Task A ::
Decide whether each statement agrees with the Mahler text, answering yes or no and quoting the deciding words of the text: (i) The finale opens with a single horn note. (ii) The Leinsdorf recording was made in January 1973. (iii) The finale's second subject uses a theme from the Adagietto.
Task B ::
Rewrite everything in the Mahler text from "MAHLER: Symphony No." down to "some added goodies.", changing "quick recap" to "brief recap".

Text ::
====================

The finale, following straight away, opens magically with a single horn note, like a call to action, answered by a quiet echo on the violins which is in fact a repetition of their last, long-drawn, peaceful note in the Adagietto; then various fragments of folk-like tune are given out by woodwind instruments and horn, providing much of the main material of the movement. The mood is again joyful and exuberant, but this finale, like that in Beethoven's Eroica -- brings the symphony to a vital culmination which is not concerned so much with the expression of specific emotions as with the act of artistic creation, of building up a masterly symphonic structure. It thus follows naturally on the Adagietto, the haven of recuperation from life's turmoil, and this is further emphasised by the use of an actual theme from that movement, in speeded-up form, as the second subject.
Mahler's structure is a large one, combining sonata and rondo, and including a fugal exposition as part of the opening group of themes. The final climax, before the symphony races away to its wildly joyous conclusion, is a full and triumphant statement of the big brass choral conception introduced so fleetingly towards the end of Part I [i.e., the symphony's opening "Funeral March" and "Stormily turbulent" second movement]: this cross-reference between the most anguished movement in the first part of the symphony and the most joyful one in the final part is the main crossbeam which holds together the dangerously disparate elements of the darkness and light at either end of the work.
MAHLER: Symphony No. 5:
iv. Adagietto. Sehr langsam (Very slow)
v. Rondo-Finale: Allegro
[Rondo-Finale at 8:29] Boston Symphony Orchestra, Erich Leinsdorf, cond. RCA, recorded November 1963
[Rondo-Finale at 8:13] Symphonica of London, Wyn Morris, cond. IMP-Collins, recorded January 1973
THIS IS A QUICK VERSION OF THE PROJECT
I'VE GOT IN MIND FOR US TO UNDERTAKE
And that, dear reader (if by chance there's anybody out there) is what we're going to do, I think. Probably we're going to want to start by doing a quick recap of the music that was heard, again hearing some obviously contrasting performances, and sketching how we mean to fill out their contexts, which we'll do with a broader selection of performances and some added goodies.

====================

Supplied records ::
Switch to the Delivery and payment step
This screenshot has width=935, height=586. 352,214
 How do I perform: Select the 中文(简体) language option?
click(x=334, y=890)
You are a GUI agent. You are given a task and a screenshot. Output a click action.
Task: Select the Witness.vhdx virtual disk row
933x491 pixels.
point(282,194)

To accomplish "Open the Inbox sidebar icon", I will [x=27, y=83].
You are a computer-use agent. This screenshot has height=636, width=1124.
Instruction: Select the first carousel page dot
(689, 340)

====================

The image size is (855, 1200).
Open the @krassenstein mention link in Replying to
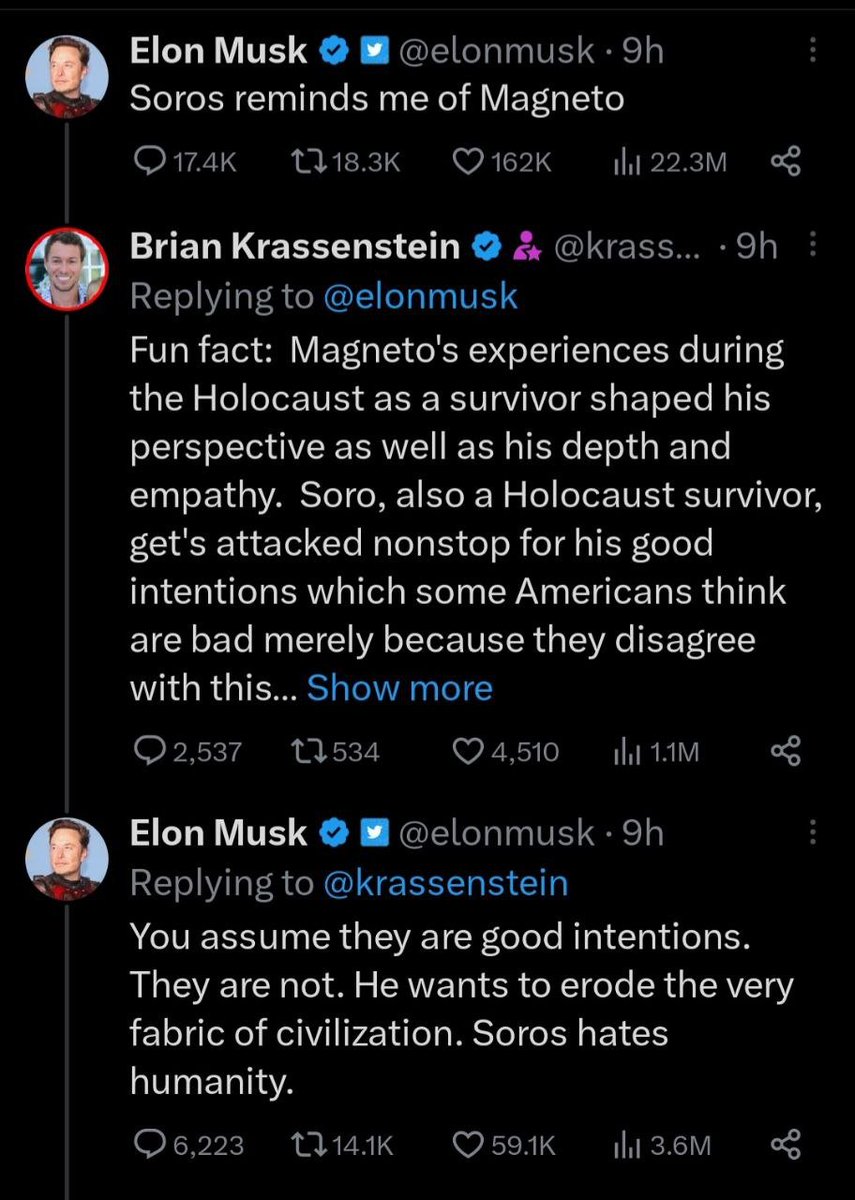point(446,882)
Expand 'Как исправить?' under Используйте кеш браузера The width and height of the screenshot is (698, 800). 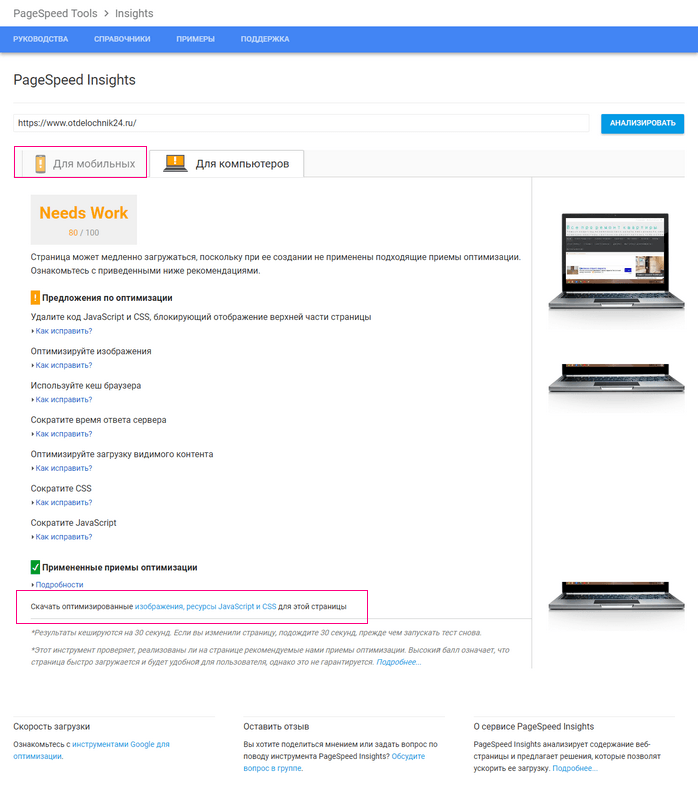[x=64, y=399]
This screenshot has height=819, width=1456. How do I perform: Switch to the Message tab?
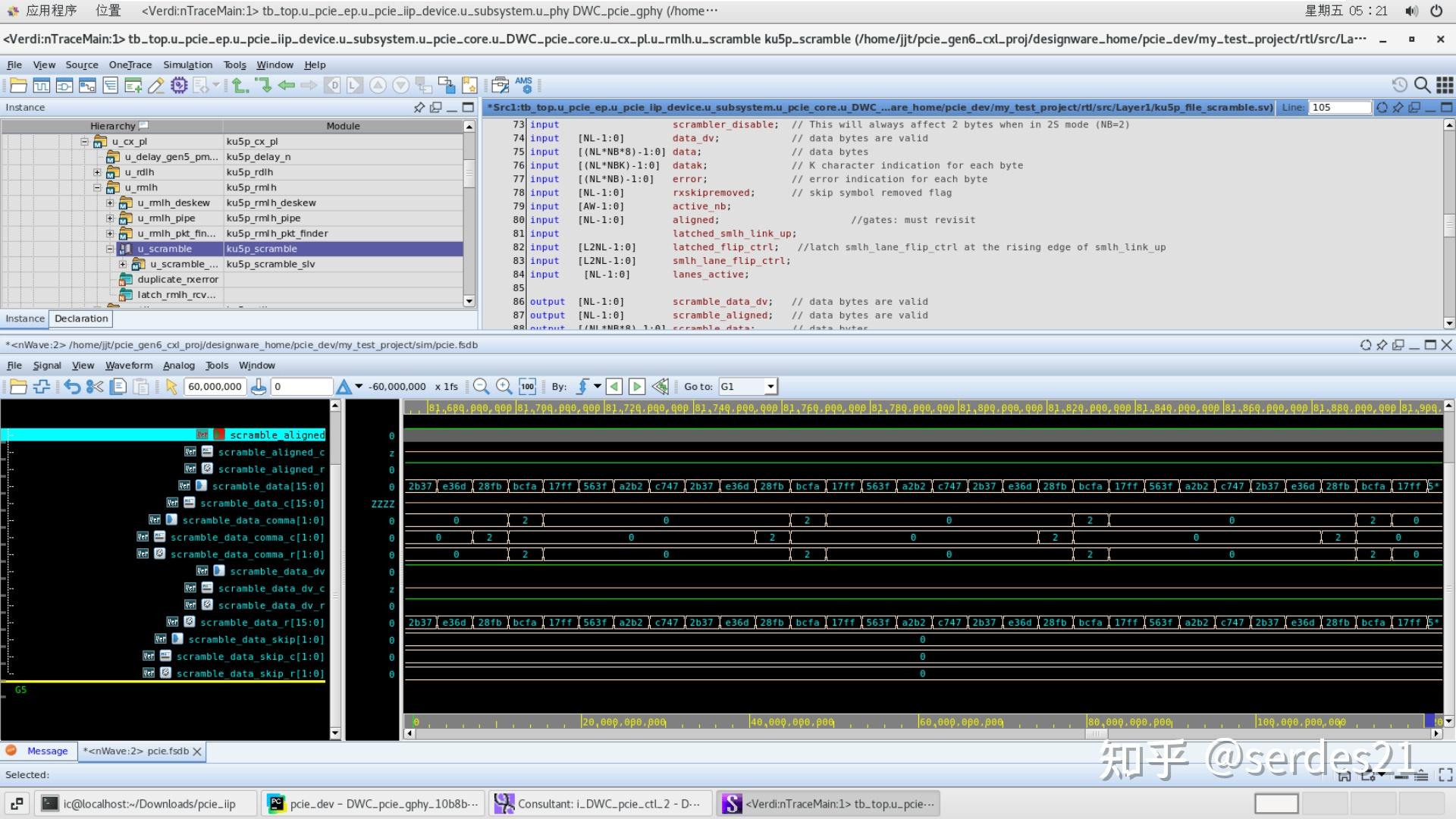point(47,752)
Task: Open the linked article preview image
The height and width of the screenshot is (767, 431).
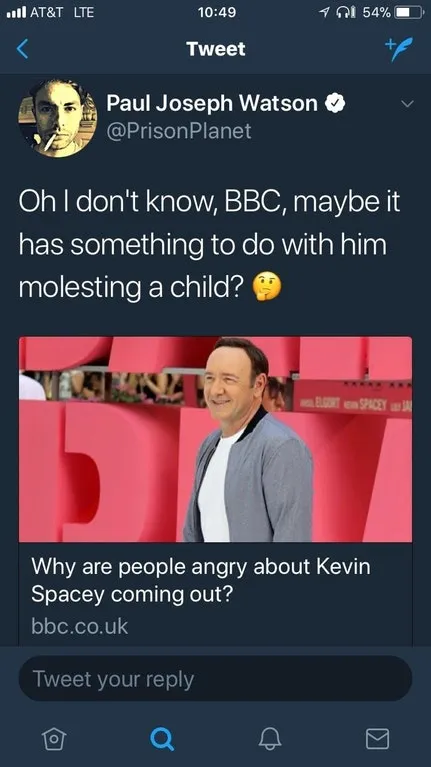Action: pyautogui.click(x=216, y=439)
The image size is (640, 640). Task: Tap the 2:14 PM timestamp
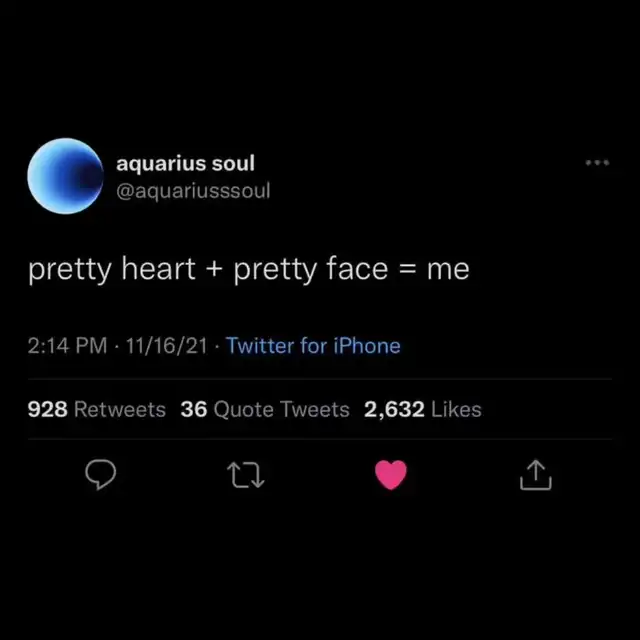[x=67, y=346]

====================

Final answer A ::
(i) Yes: "opens magically with a single horn note"
(ii) No: "Boston Symphony Orchestra, Erich Leinsdorf, cond. RCA, recorded November 1963"
(iii) Yes: "the use of an actual theme from that movement, in speeded-up form, as the second subject"

Final answer B ::
MAHLER: Symphony No. 5:
iv. Adagietto. Sehr langsam (Very slow)
v. Rondo-Finale: Allegro
[Rondo-Finale at 8:29] Boston Symphony Orchestra, Erich Leinsdorf, cond. RCA, recorded November 1963
[Rondo-Finale at 8:13] Symphonica of London, Wyn Morris, cond. IMP-Collins, recorded January 1973
THIS IS A QUICK VERSION OF THE PROJECT
I'VE GOT IN MIND FOR US TO UNDERTAKE
And that, dear reader (if by chance there's anybody out there) is what we're going to do, I think. Probably we're going to want to start by doing a brief recap of the music that was heard, again hearing some obviously contrasting performances, and sketching how we mean to fill out their contexts, which we'll do with a broader selection of performances and some added goodies.